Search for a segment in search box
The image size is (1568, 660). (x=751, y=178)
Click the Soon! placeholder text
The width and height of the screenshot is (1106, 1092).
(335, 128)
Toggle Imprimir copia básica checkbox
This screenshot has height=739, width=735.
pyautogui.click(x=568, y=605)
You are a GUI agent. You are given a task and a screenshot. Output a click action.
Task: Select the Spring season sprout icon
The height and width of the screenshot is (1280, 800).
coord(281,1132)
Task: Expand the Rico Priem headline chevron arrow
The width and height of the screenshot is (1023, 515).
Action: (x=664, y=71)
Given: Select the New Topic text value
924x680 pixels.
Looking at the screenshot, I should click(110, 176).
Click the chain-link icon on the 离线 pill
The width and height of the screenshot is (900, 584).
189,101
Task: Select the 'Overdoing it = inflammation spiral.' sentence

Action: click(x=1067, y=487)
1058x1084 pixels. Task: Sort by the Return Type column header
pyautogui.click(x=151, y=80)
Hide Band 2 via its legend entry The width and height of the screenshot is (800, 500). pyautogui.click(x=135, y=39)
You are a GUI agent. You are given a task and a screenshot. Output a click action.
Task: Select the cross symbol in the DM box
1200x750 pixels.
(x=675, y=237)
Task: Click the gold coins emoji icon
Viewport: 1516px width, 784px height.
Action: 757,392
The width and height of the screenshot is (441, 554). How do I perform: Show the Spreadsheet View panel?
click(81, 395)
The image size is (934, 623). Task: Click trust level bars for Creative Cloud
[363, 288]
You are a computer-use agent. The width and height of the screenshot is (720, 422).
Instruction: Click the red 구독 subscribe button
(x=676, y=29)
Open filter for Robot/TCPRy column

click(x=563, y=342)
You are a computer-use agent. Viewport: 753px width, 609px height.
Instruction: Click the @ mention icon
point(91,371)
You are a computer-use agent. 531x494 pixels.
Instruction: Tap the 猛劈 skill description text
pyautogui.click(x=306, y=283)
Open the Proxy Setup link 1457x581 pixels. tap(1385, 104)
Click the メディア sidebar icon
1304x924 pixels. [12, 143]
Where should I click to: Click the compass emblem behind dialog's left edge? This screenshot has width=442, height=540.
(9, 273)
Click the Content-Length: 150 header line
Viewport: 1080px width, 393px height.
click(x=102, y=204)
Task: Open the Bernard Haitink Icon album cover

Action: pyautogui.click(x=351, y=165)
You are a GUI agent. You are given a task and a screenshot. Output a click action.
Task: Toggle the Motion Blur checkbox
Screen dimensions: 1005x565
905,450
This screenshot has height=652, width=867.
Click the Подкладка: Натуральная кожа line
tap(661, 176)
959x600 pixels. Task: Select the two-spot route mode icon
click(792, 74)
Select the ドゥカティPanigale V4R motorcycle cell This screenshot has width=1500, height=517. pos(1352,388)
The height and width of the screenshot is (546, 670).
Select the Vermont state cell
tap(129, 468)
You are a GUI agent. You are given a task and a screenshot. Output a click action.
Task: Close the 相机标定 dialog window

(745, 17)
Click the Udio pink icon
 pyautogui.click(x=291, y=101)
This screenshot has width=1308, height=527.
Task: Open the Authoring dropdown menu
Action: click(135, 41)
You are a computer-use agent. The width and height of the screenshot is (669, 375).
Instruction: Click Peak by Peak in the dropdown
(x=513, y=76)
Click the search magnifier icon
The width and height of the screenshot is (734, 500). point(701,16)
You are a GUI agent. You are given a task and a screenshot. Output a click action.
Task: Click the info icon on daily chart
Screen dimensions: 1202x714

_Exercise directions:_ Retype the listing above, word for word, from its first line to the line containing "Given: Select the New Topic text value", both ends included.

_Written response:_
Search for a segment in search box
The image size is (1568, 660). (x=751, y=178)
Click the Soon! placeholder text
The width and height of the screenshot is (1106, 1092).
(335, 128)
Toggle Imprimir copia básica checkbox
This screenshot has height=739, width=735.
pyautogui.click(x=568, y=605)
You are a GUI agent. You are given a task and a screenshot. Output a click action.
Task: Select the Spring season sprout icon
The height and width of the screenshot is (1280, 800).
coord(281,1132)
Task: Expand the Rico Priem headline chevron arrow
The width and height of the screenshot is (1023, 515).
Action: (x=664, y=71)
Given: Select the New Topic text value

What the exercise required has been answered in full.